Tout part des Moody Blues qui, malgré
leurs succès phénoménaux entre 1967 et 69 (trois albums en haut
des charts mondiaux) ont les pires difficultés avec les dirigeants
de Decca à imposer leurs desiderata pour leurs albums, des choix des
titres aux couleurs des pochettes, bref leur minimum de liberté
créative.
A la manière des Beatles chez EMI avec Apple, les
Moodies vont imposer aux bureaucrates de Decca la création de leur
propre label intégré, Threshold. Avec celui-ci ils verront grand,
développant un réseau de boutiques de disques en Angleterre, et
surtout, signant des groupes, afin de leur éviter "ce
qu'eux-mêmes avaient connu comme obstacles et personnalités obtuses
à convaincre". Intention louable mais qui deviendra après
quelques mois un fardeau trop lourd à porter, Graham Edge (batteur
des Moody Blues) reconnaissant avoir été trop vite ensevelis sous
les contraintes, et obligés à leur tour de dire aux groupes ce
qu'ils avaient eux-mêmes entendu... Exit Threshold comme tête
chercheuse, reconverti comme structure au seul service des Moodies.
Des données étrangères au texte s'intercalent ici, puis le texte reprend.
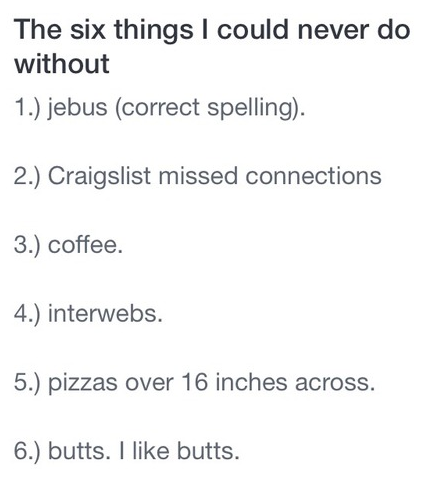Click the number "4.)" marker
The width and height of the screenshot is (428, 491).
pos(27,314)

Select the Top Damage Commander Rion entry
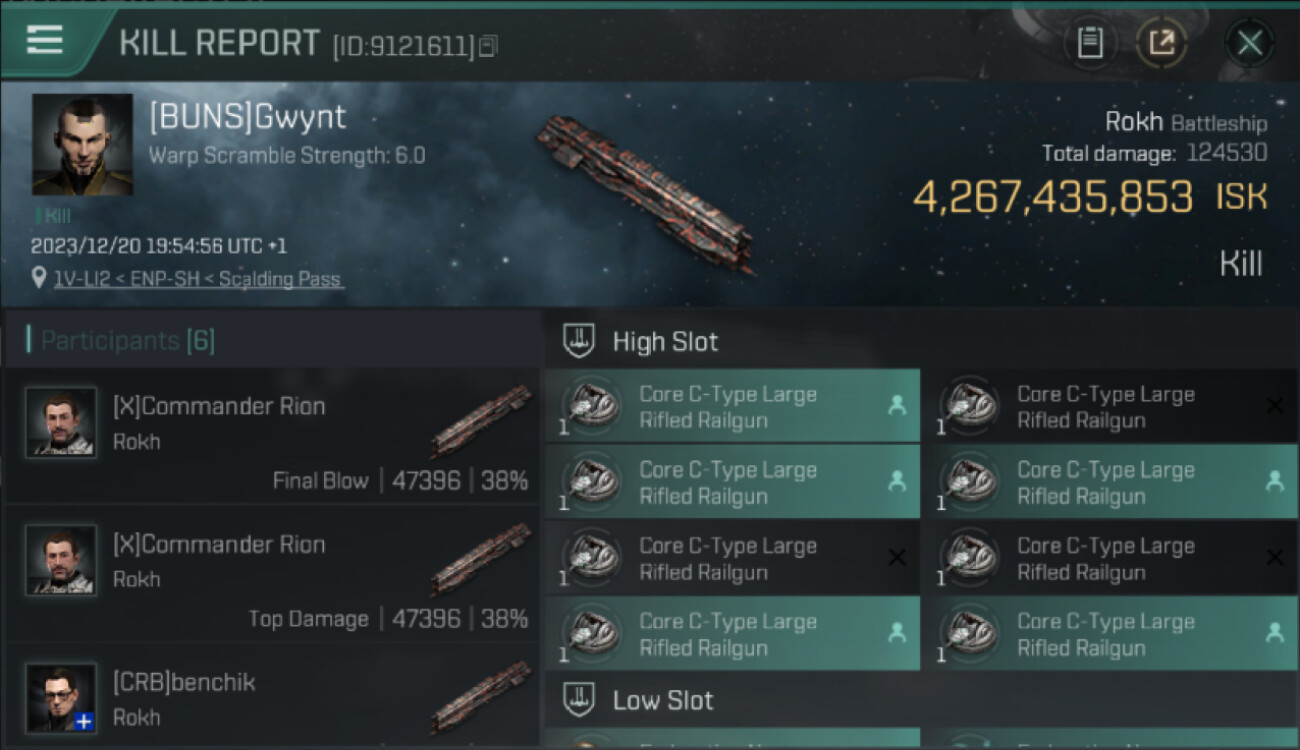(x=272, y=573)
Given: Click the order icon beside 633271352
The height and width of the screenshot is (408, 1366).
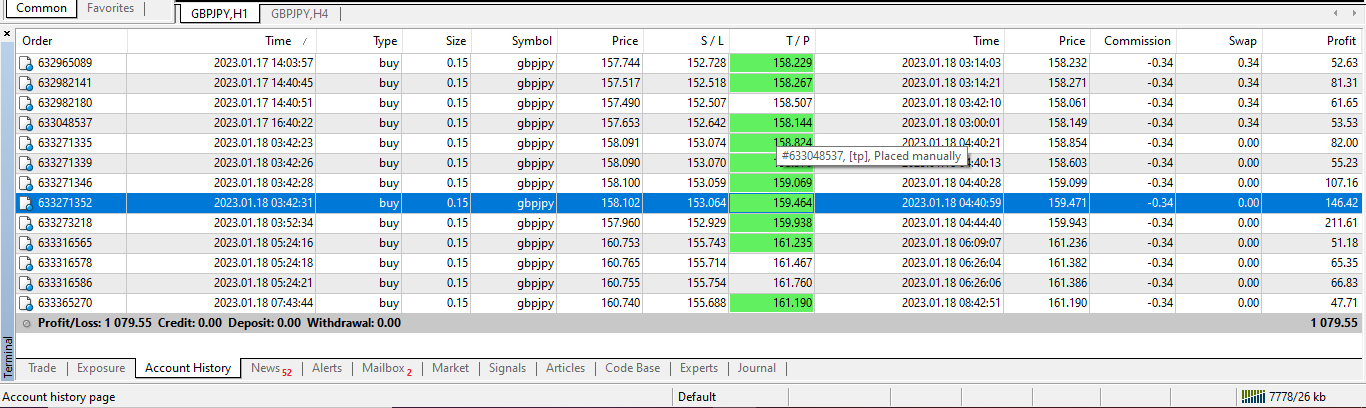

Mais l'espace de quelques mois, en pleine euphorie de lancement, le
label signera quelques groupes intéressants (Trapeze, Nicky James)
et surtout Asgard.
Réjouissant dans le monde progressif,
Asgard (tenant son nom de Tolkien) n'a PAS de claviers, la guitare y est centrale et aucun des
huit morceaux n'atteint les six minutes (bon signe, non ?).
Enregistré dans le studio des Moody Blues, "In the realm of Asgard"
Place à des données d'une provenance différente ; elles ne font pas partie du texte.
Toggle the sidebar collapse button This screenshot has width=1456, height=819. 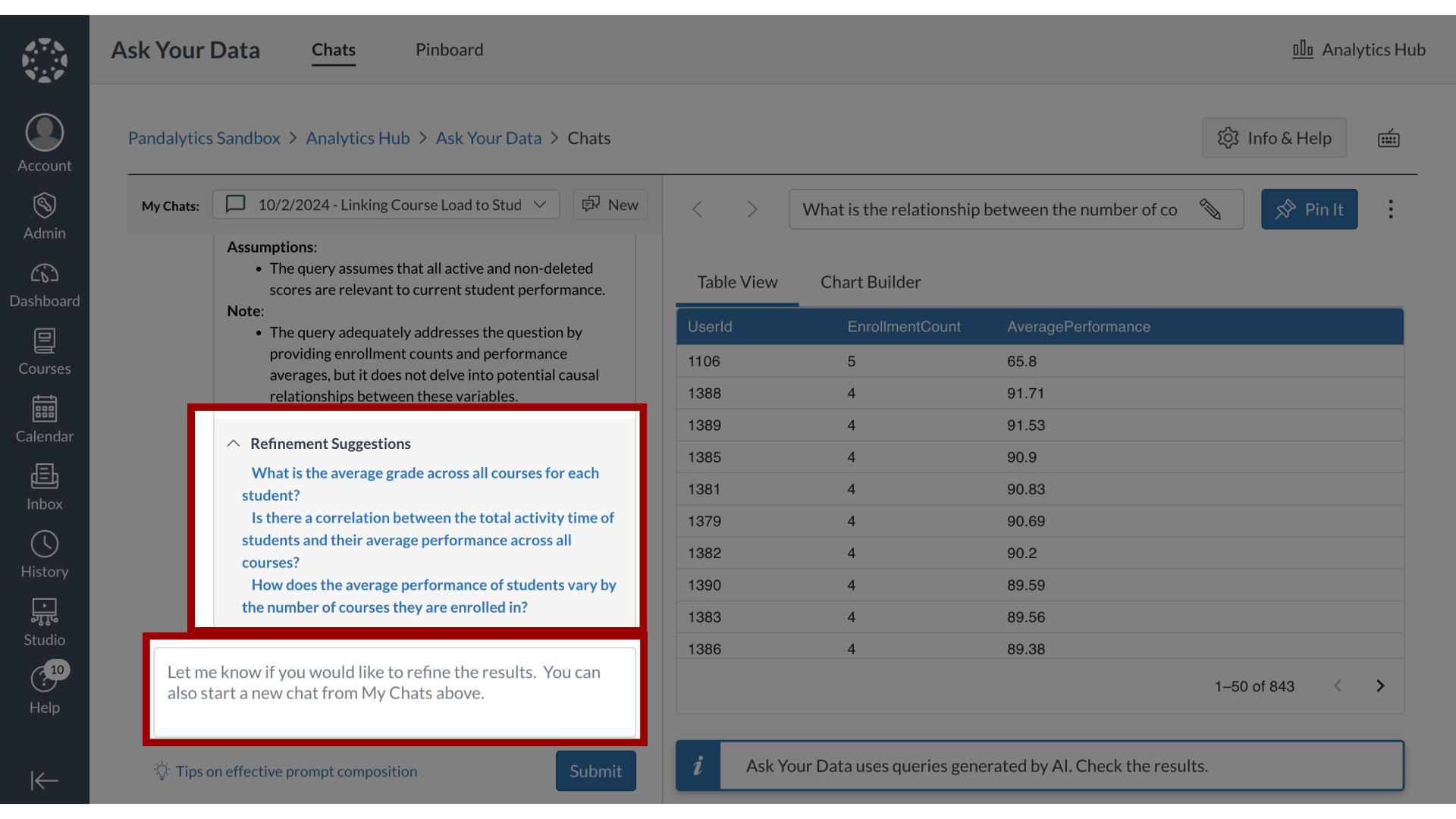click(x=44, y=780)
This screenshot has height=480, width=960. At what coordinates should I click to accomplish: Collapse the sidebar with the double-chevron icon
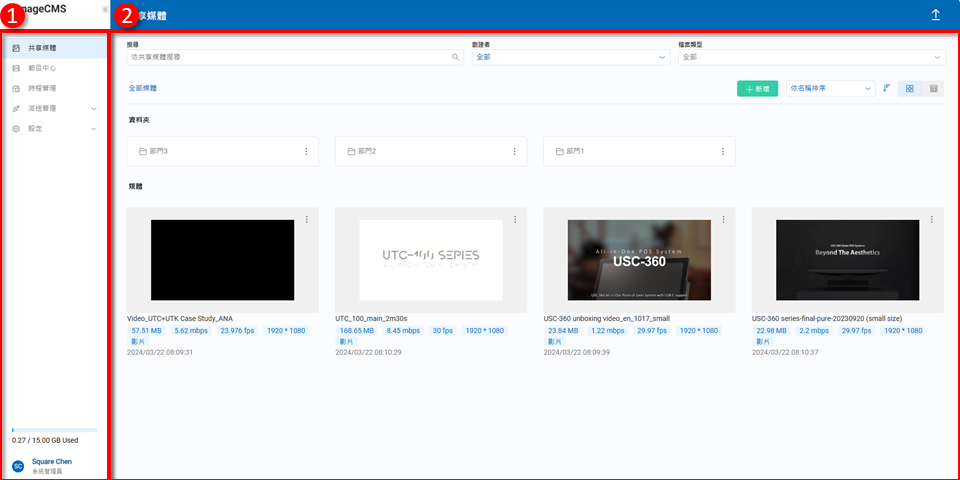point(105,9)
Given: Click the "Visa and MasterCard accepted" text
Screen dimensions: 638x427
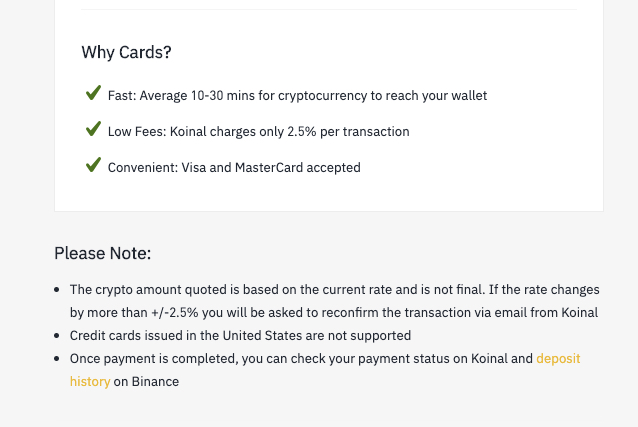Looking at the screenshot, I should pyautogui.click(x=270, y=168).
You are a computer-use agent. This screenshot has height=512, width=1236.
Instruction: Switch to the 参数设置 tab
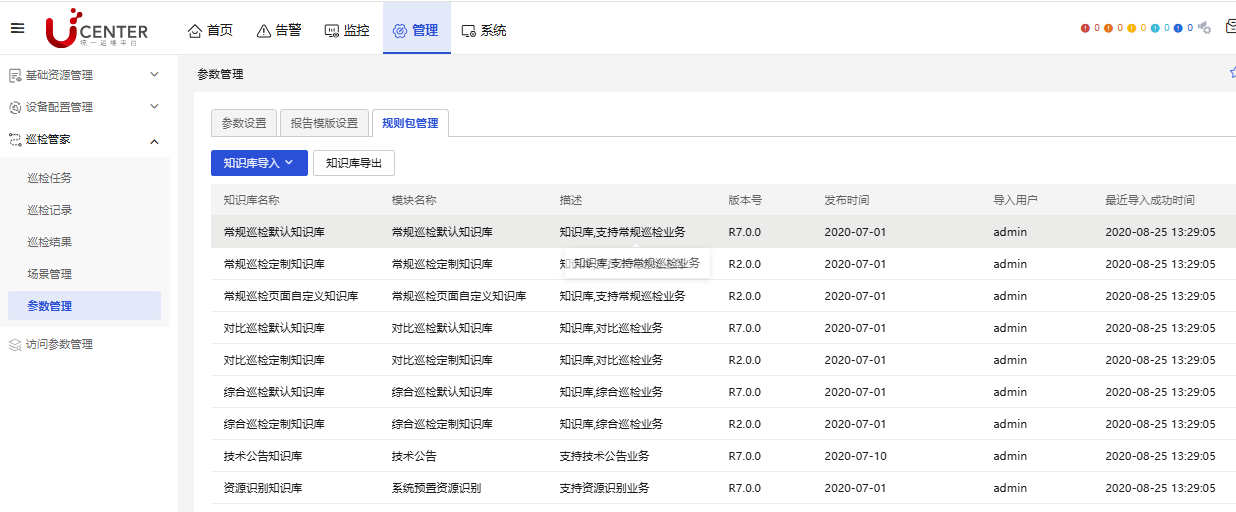244,123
est aussi encadré par leur producteur Tony Clarke, pas étonnant de
retrouver donc dans cette musique une prioritaire irrigation rock,
avec une batterie qui pense avant tout à pulser, un violon qui
teinte les morceaux de ses harmonies sans aucun gris-gris emmerdant
et un guitariste, Rod Harrison, inspiré, lyrique, ancien leader du
groupe Bulldog Breed, qui emporte son groupe vers des cieux
volontiers psychédéliques.
Asgard
aura profité de l'ouverture Threshold, mais n'aura malheureusement
connu que ce seul album. Une petite pépite cachée.